*** Opening of EXCERPTED PASSAGE ***
The USS Dwight D. Eisenhower (CVN 69) transits the Strait of Gibraltar, July 7, 2021 on its way back to Norfolk after its second deployment in a year. (U.S. Navy photo by Petty Officer 2nd Class Dean M. Cates) ()

(Tribune News Service) — The USS Dwight D. Eisenhower is set to arrive back home in Norfolk on Sunday after its second deployment in a year — an unusually quick return to sea and one that saw the carrier play a central role in winding down two decades of war in Afghanistan.

It was a deployment that started with a focus on exercising with allied and friendly navies in and around the maritime chokepoints of Europe and the Middle East, operating with ships from Morocco, Greece, Italy, the United Arab Emirates and Egypt. The cruisers and destroyers of the Eisenhower’s strike group ranged even farther afield, joining Romanian-led exercises in the Black Sea.

Three months in, the Eisenhower got its first major change in direction — an assignment for its Oceana-based air wing to fly in support of the continuing campaign against Islamic State remnants in Syria and Iraq.
*** Close of EXCERPTED PASSAGE ***
*** Opening of GIVEN INFORMATION ***
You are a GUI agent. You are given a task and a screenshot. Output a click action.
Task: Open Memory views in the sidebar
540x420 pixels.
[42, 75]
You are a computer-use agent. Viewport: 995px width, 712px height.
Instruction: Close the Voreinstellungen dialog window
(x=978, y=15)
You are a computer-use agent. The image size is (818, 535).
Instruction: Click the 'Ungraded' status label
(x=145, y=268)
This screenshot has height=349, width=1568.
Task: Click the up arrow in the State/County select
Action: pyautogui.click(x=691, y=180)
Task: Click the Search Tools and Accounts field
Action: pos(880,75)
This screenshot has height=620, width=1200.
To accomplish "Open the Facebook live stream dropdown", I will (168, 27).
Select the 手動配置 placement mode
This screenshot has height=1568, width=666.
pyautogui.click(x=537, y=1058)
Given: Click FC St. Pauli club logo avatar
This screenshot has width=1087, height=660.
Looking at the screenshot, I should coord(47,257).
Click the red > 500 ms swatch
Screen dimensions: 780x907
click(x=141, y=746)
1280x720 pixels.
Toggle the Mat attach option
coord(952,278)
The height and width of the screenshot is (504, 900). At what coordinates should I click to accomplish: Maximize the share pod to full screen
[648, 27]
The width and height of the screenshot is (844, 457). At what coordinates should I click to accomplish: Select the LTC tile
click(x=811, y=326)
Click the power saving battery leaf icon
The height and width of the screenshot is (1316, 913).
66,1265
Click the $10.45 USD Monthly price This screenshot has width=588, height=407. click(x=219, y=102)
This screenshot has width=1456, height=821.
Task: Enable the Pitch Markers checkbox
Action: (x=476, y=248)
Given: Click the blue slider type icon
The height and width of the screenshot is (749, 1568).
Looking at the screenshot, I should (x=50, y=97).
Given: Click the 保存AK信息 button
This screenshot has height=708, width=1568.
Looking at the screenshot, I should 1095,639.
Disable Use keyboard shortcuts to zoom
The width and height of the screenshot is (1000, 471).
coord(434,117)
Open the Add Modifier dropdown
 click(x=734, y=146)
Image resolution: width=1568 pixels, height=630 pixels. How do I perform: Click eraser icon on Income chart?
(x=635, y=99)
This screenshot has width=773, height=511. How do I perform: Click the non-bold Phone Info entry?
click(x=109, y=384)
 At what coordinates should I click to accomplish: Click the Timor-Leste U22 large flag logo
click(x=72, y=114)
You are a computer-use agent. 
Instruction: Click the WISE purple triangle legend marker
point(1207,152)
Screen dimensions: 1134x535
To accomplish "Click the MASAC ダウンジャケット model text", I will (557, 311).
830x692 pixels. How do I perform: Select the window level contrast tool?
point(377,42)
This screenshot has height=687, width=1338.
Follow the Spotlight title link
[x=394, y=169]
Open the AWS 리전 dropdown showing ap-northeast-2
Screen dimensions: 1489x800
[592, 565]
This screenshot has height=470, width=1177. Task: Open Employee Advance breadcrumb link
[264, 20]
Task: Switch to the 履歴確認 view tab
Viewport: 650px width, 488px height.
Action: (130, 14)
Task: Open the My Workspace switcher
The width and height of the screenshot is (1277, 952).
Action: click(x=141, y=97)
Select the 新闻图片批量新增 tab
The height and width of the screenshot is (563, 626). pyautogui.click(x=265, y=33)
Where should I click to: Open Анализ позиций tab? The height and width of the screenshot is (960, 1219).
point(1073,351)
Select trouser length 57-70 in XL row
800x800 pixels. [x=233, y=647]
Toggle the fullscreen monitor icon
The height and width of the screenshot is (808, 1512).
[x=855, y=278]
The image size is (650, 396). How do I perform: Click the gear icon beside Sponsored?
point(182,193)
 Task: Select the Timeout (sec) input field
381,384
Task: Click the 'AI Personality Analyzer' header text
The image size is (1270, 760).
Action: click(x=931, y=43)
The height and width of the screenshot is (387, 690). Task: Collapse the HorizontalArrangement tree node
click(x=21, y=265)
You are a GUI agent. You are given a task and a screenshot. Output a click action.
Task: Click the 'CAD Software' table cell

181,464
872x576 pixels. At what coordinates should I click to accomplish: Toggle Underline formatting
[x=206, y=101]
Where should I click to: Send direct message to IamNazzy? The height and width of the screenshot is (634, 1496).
*** Close of GIVEN INFORMATION ***
- **WORK REQUIRED**: Pick up the passage about the USS Dwight D. Eisenhower's deployment after its final sentence and carry it forward.

- **TASK OUTPUT**:
Moving on to the Arabian Sea, the Eisenhower drilled on multi-carrier operations with France’s Charles de Gaulle, an exercise that involves more than the challenges of coordinating operations of the Eisenhower in the expanse of the Arabian Sea and the de Gaulle in the narrow waters of the Gulf.

That’s when, just a few days after President Joe Biden set a Sept. 11 deadline to withdraw U.S. troops from Afghanistan, Secretary of Defense Lloyd Austin extended the Eisenhower’s deployment.

The pandemic, meanwhile, meant the crew had to be even more self-sufficient than usual — tackling such major challenges as a hydraulic fluid leak that took one of the carrier’s two rudders out of action and repair of one of the four giant elevators that lift planes from the hangar deck to the flight deck.